Por Alejandra Costamagna Noviembre 10, 2017

40 mil kilómetros, el perímetro de la Tierra, en Teatro del Puente.

Es cierto que a estas alturas montar un biodrama en Chile suena a fórmula repetida. Desde que la argentina Lola Arias irrumpiera con la insuperable El año en que nací (que por estos días es reestrenada en el Teatro Nacional Chileno en una breve temporada) han sido decenas las apuestas locales con este formato, que sostiene su dramaturgia en la biografía de los intérpretes. Hay ejemplos logradísimos, como Los que vinieron antes, ideada por Ítalo Gallardo (parte del elenco de El año en que nací) a partir de las historias de vida de sus abuelos, o la reciente Esto (no) es un testamento, en la que el mismo Gallardo junto a Pilar Ronderos dirigen al elenco del teatro Ictus para armar una particular biografía en escena.

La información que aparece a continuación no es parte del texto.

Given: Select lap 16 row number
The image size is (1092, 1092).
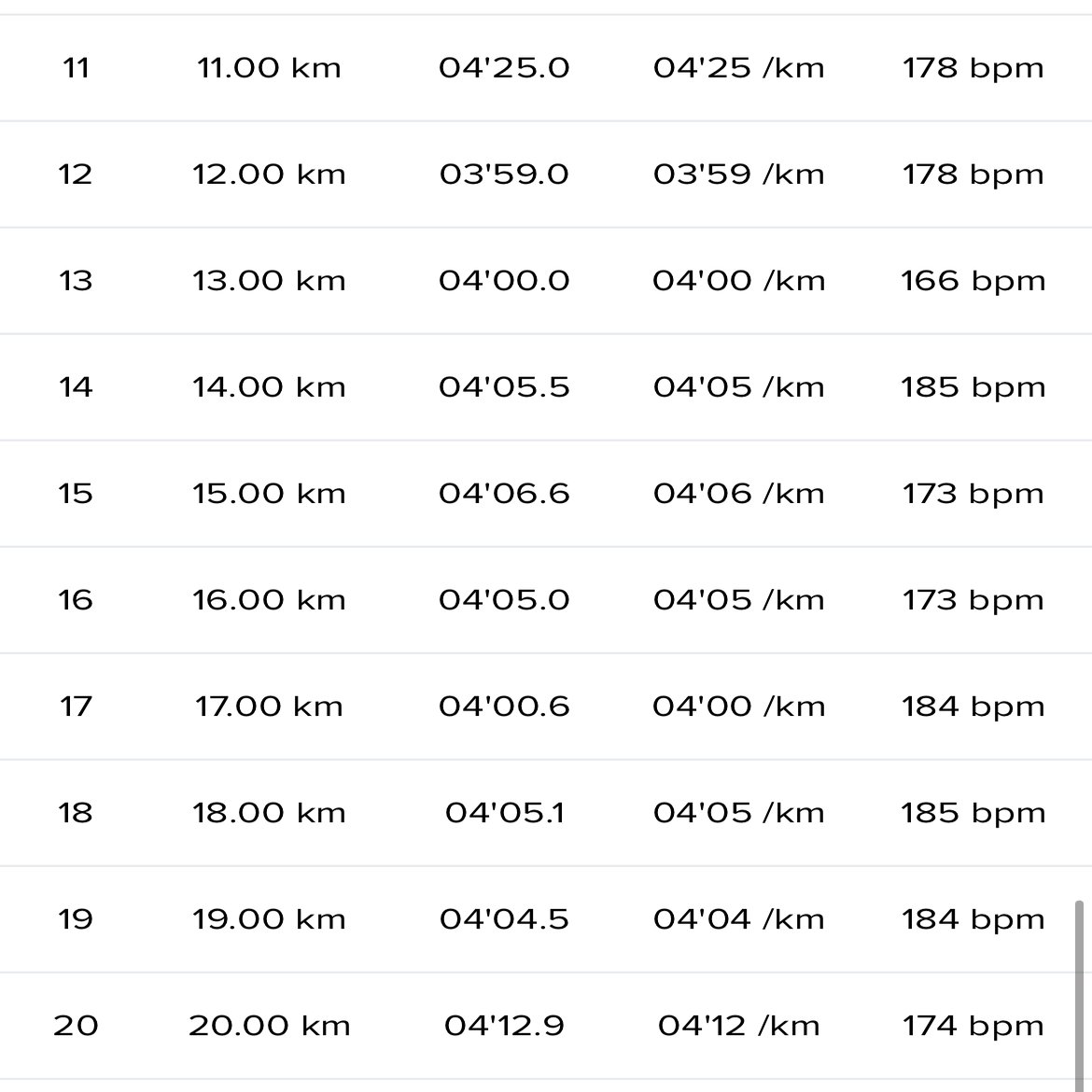Looking at the screenshot, I should tap(75, 600).
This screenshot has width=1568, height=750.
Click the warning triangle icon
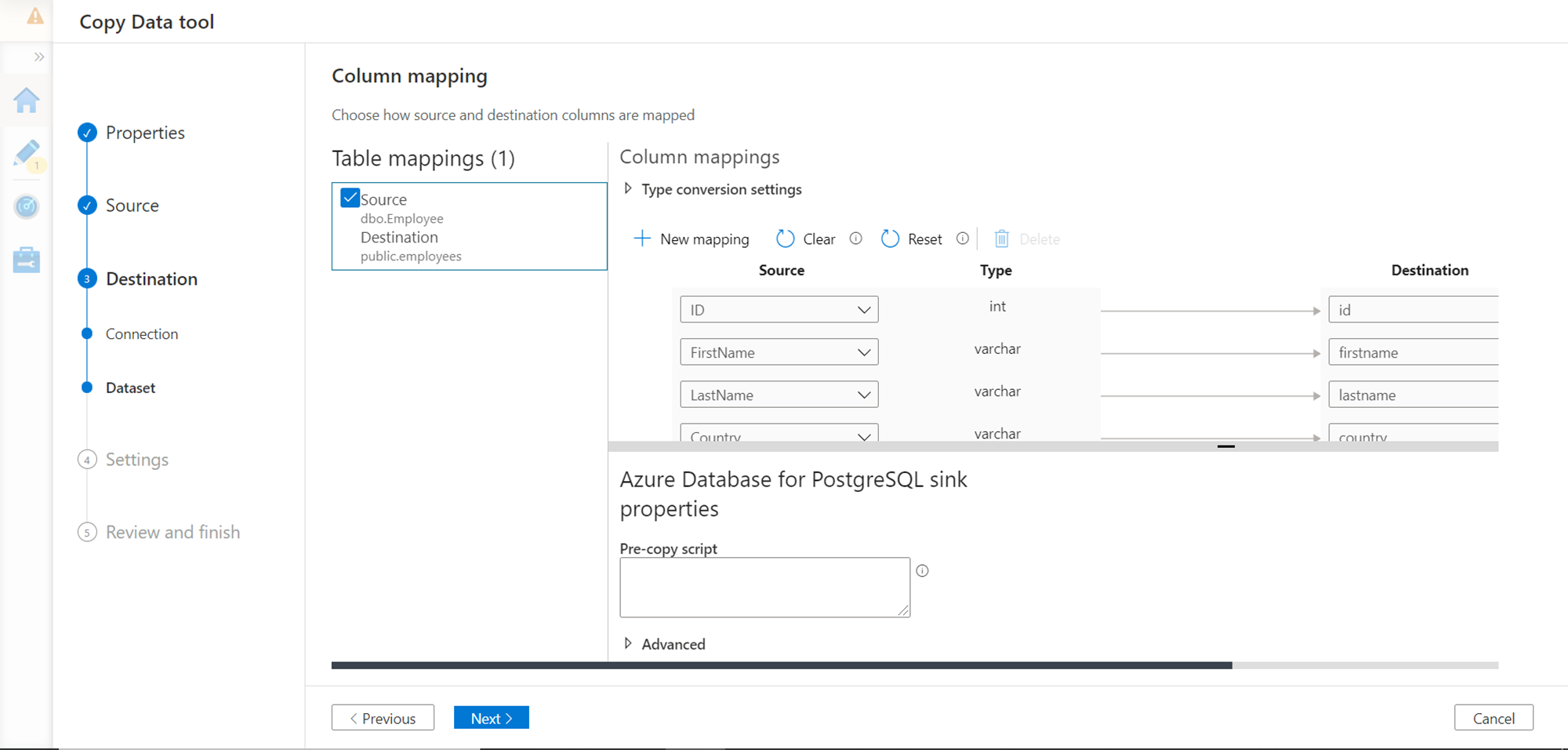click(35, 16)
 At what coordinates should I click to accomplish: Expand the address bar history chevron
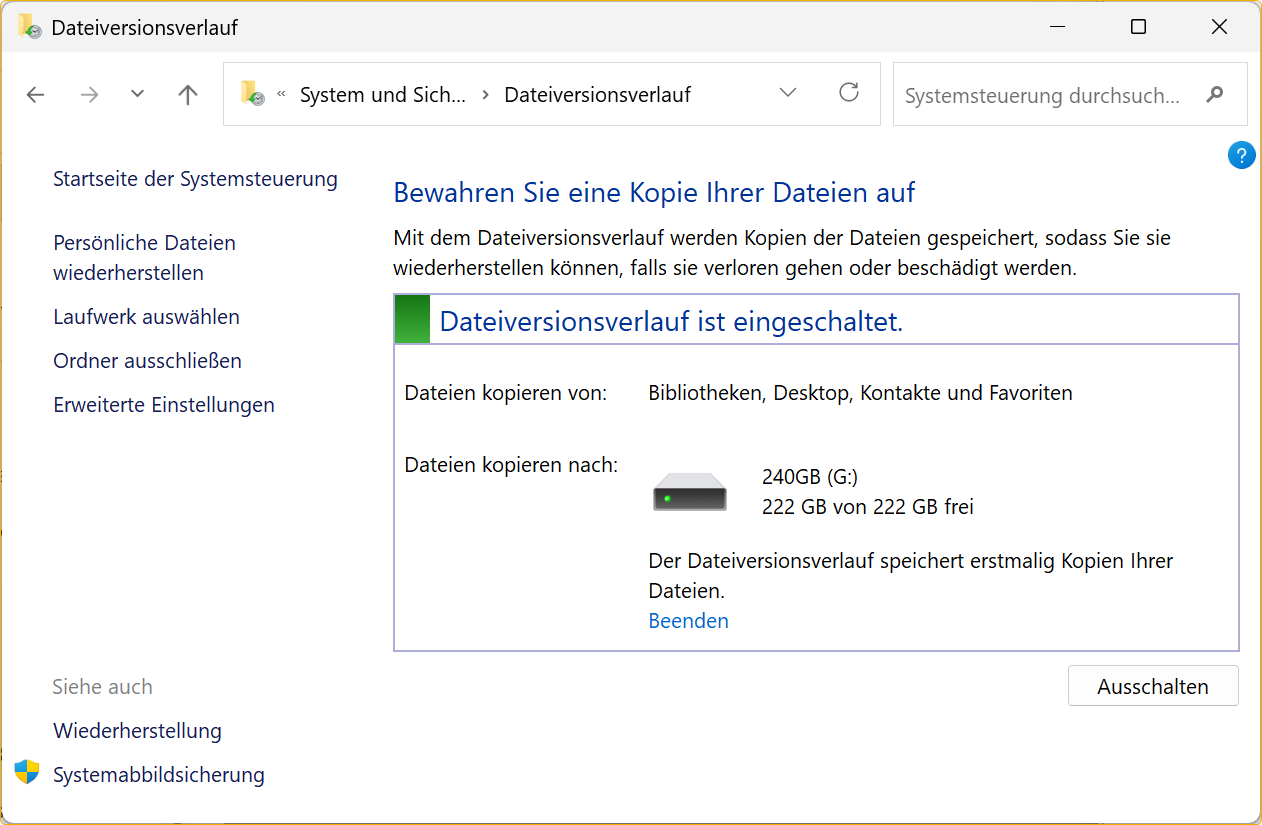tap(788, 93)
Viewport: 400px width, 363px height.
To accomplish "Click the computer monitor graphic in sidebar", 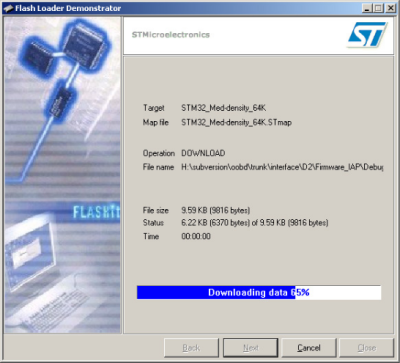I will coord(29,258).
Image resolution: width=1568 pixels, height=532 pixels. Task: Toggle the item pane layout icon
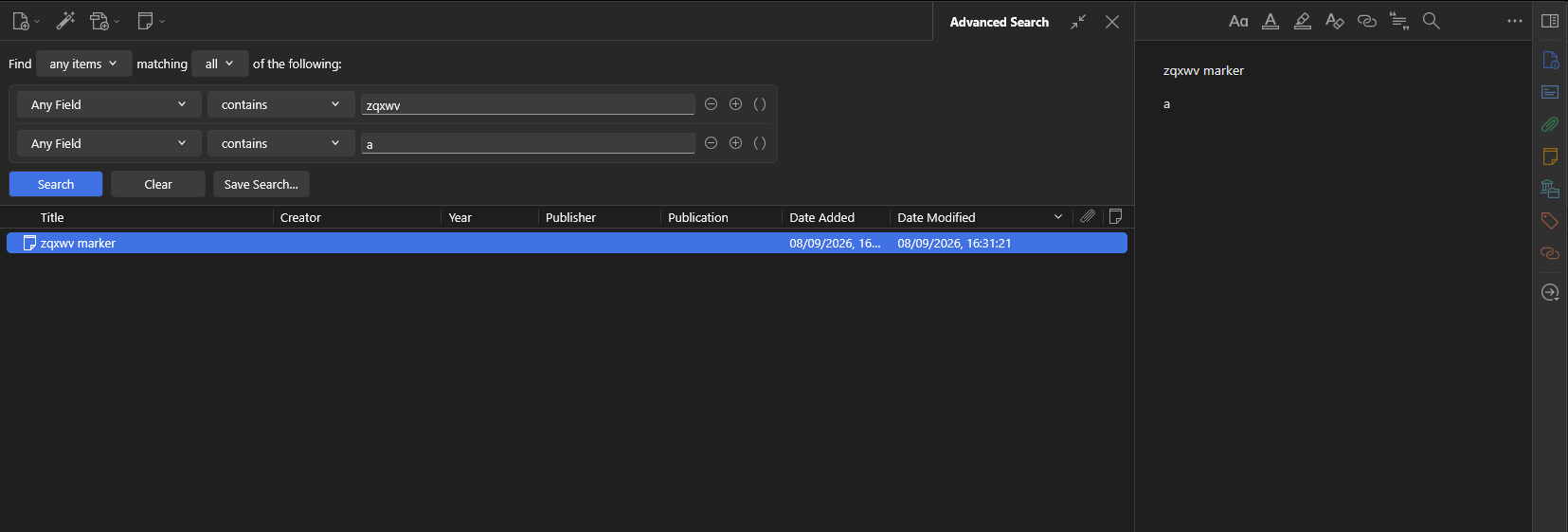(x=1550, y=21)
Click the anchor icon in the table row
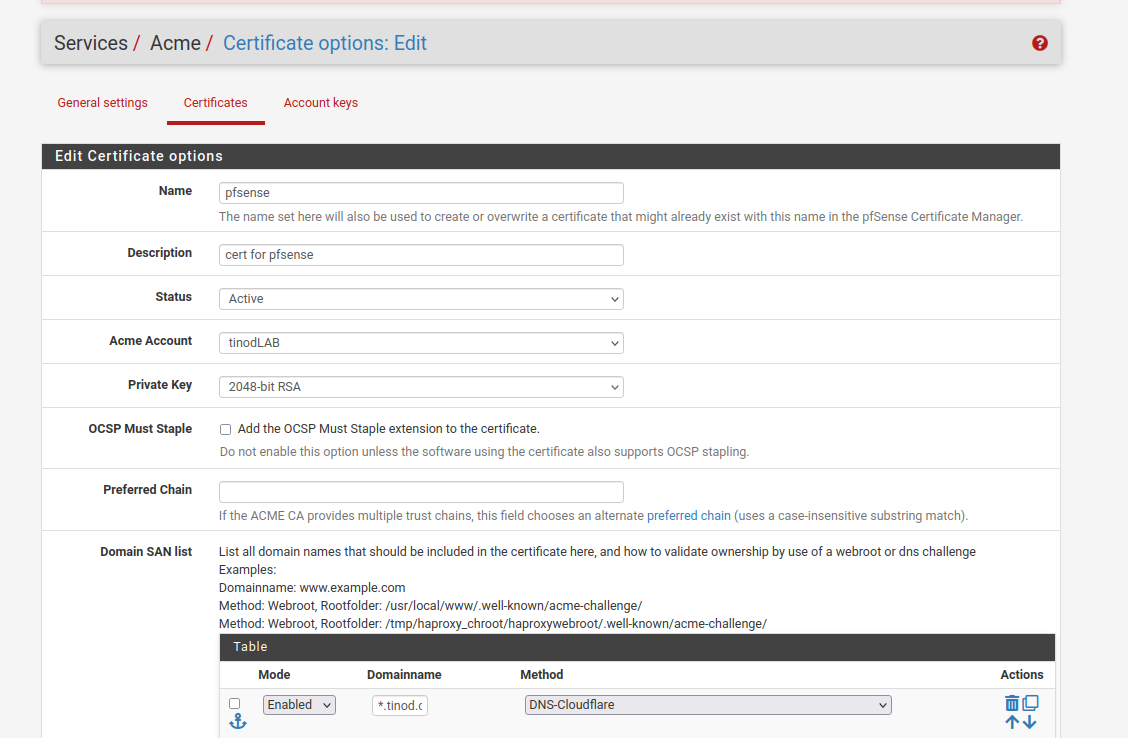 coord(237,721)
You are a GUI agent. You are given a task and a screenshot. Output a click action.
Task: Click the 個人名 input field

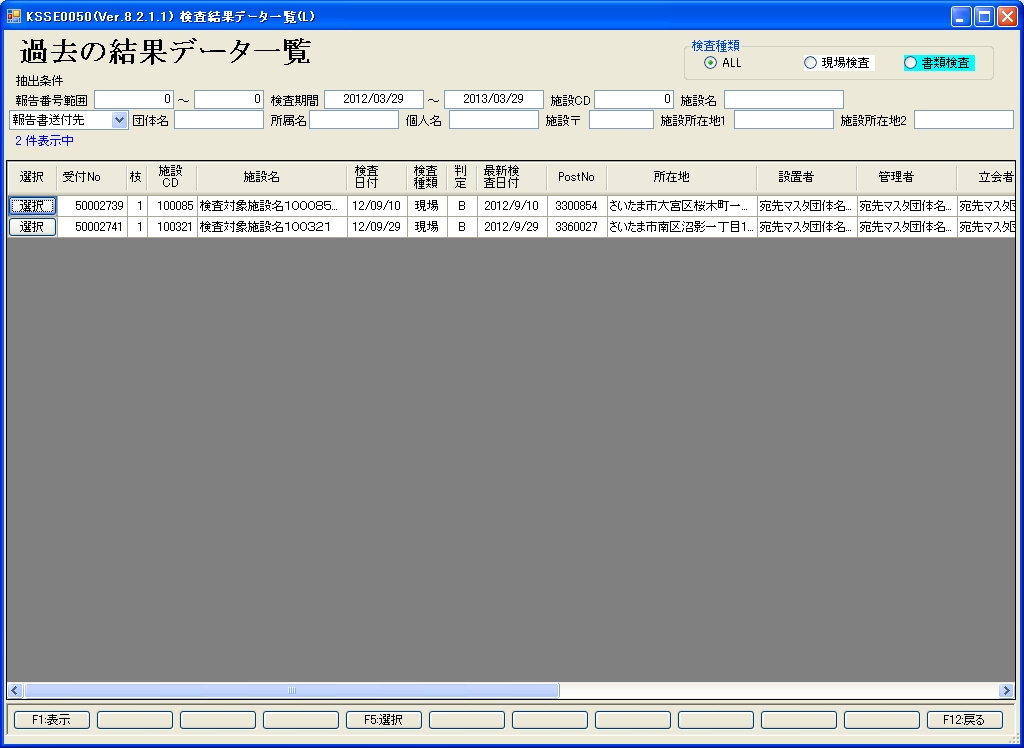click(493, 120)
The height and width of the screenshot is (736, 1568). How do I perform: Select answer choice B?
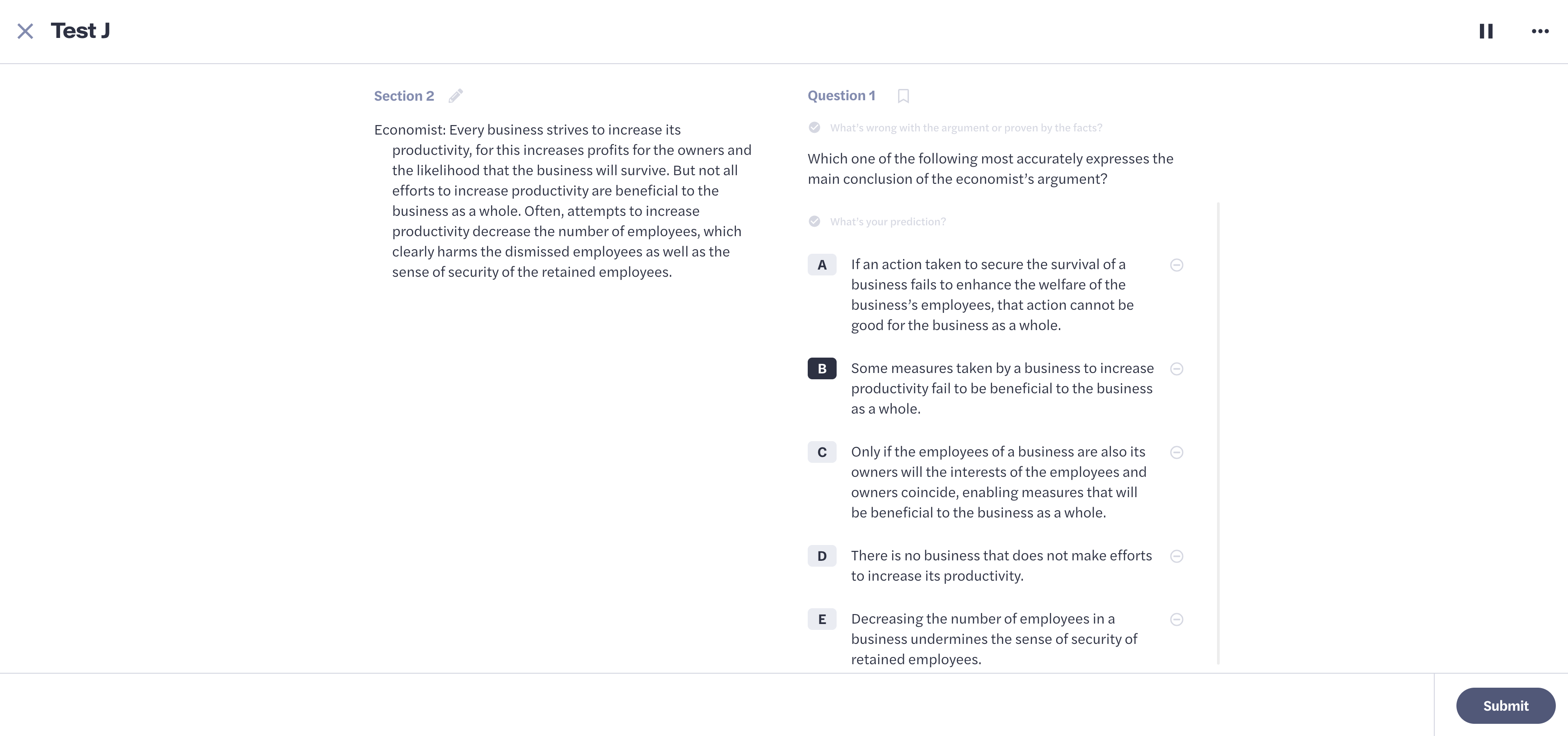(x=822, y=368)
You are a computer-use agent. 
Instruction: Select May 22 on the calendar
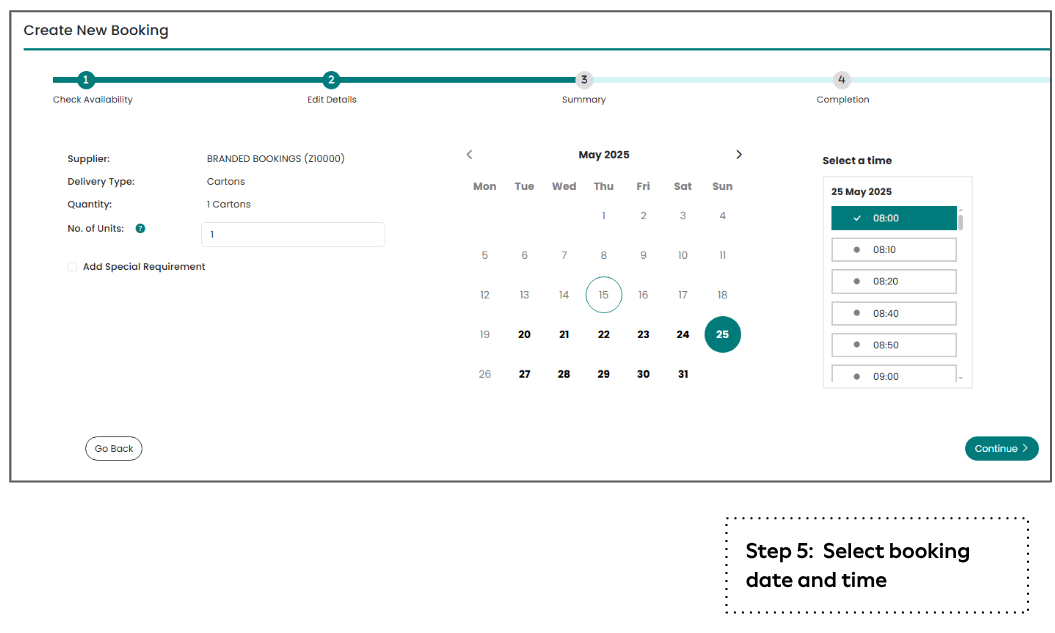coord(603,335)
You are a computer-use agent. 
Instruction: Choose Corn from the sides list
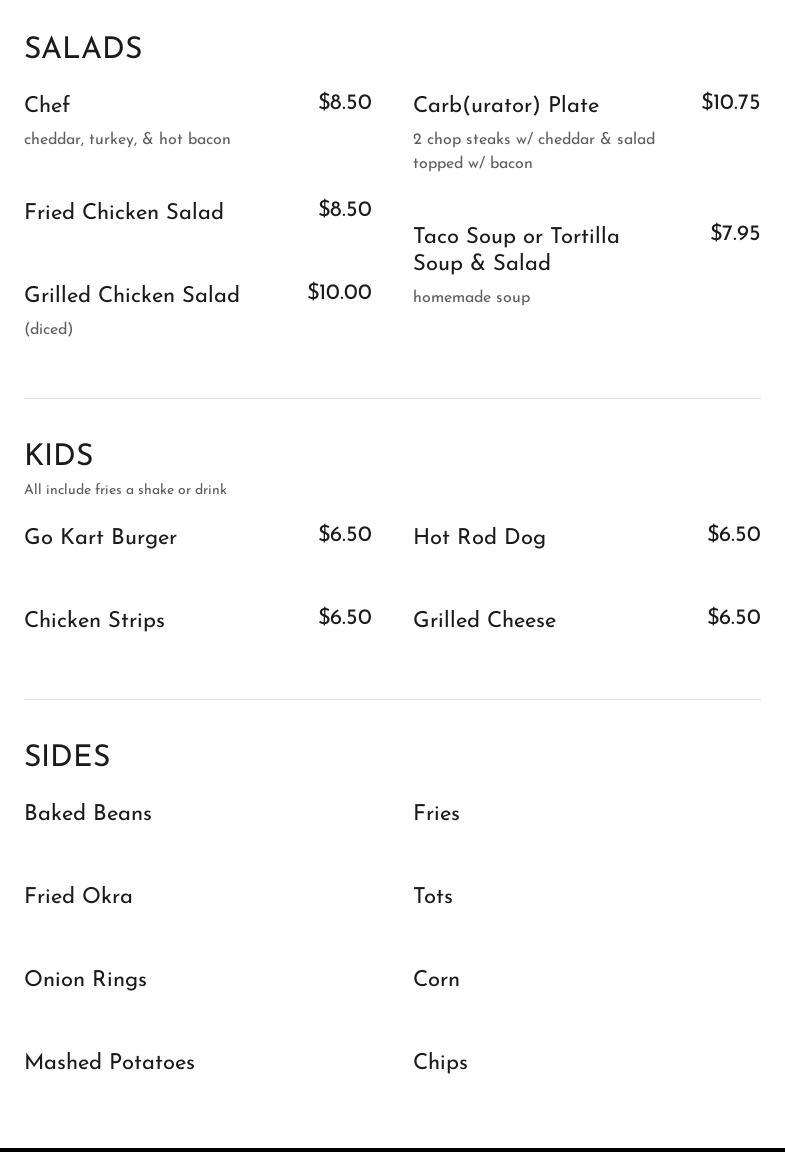click(436, 979)
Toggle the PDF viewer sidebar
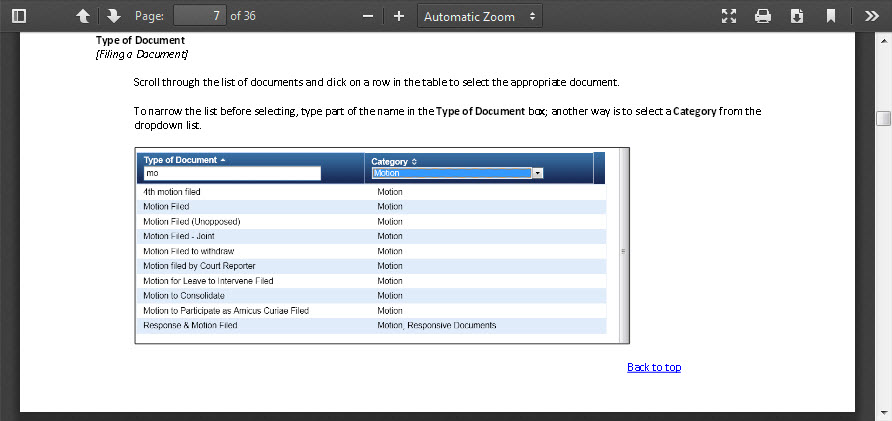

La obra 40 mil kilómetros, el perímetro de la Tierra, dirigida por Carlos Aedo Casarino y María Luisa Vergara, viene a sumarse a esta tendencia. Lo hace con herramientas algo más endebles, tal vez, y con un trabajo que parece estar aún en proceso. Sin embargo, el montaje destaca por la relevancia del tema abordado y las preguntas que deja abiertas. Sobre el escenario vemos a la española Aída Escudero, la boliviana Mayra Padilla, la argentina Eliana Furman y el haitiano Ralph Jean-Baptiste, quienes reflexionan sobre la experiencia migrante, el cuestionamiento de la identidad en un territorio ajeno, el desarraigo, las diferencias culturales, la discriminación o la precariedad del empleo. Las tres mujeres son actrices, con distintos grados de formación y experiencia. Jean-Baptiste, en cambio, es músico, licenciado en Lingüística, y hoy trabaja como traductor para los pacientes haitianos y “facilitador intercultural” del Hospital Roberto del Río. En él, justamente, recae el peso dramático de la obra. No sólo por el valor de su testimonio, sino también por su espontaneidad en el escenario. En algún momento nos contará que al llegar a Chile, hace siete años, intentó emplearse en algo vinculado con sus estudios, pero fue imposible. Entró entonces a trabajar en el restaurante Lomitón. Se esforzó y se esforzó hasta que lo ascendieron. Un día una clienta quiso hacer un reclamo: “Le dije que yo era el jefe de local”, recuerda. Y sigue: “Miró alrededor y preguntó si no había nadie más que la atendiera. Todo por mi color de piel”. Momentos agrios como ese habrá varios en la obra. Pero también repasos alentadores de integración, intercambios de costumbres, gustos y hábitos o ejercicios de memoria individual que confluirán en una especie de memoria colectiva del grupo. “¿Quién soy yo?”, se preguntará Escudero. “¿Quién soy yo para mí, aparte de la española?”, “¿quién soy yo cuando nadie conoce mi manera de hacer las cosas?”. Y entonces vendrá también la pregunta acerca de las diferencias entre ser inmigrante y ser sólo extranjero. Y la interrogante metateatral sobre la selección de ellos mismos en el escenario. “¿Por qué se nos va a calificar, por el espectáculo o por la vida real?”, se preguntan. Se les ha dicho que son atractivos, interesantes. Y la contrapregunta queda abierta, resonando en la sala: “¿Interesantes por qué? ¿Porque somos un fenómeno para el público?”.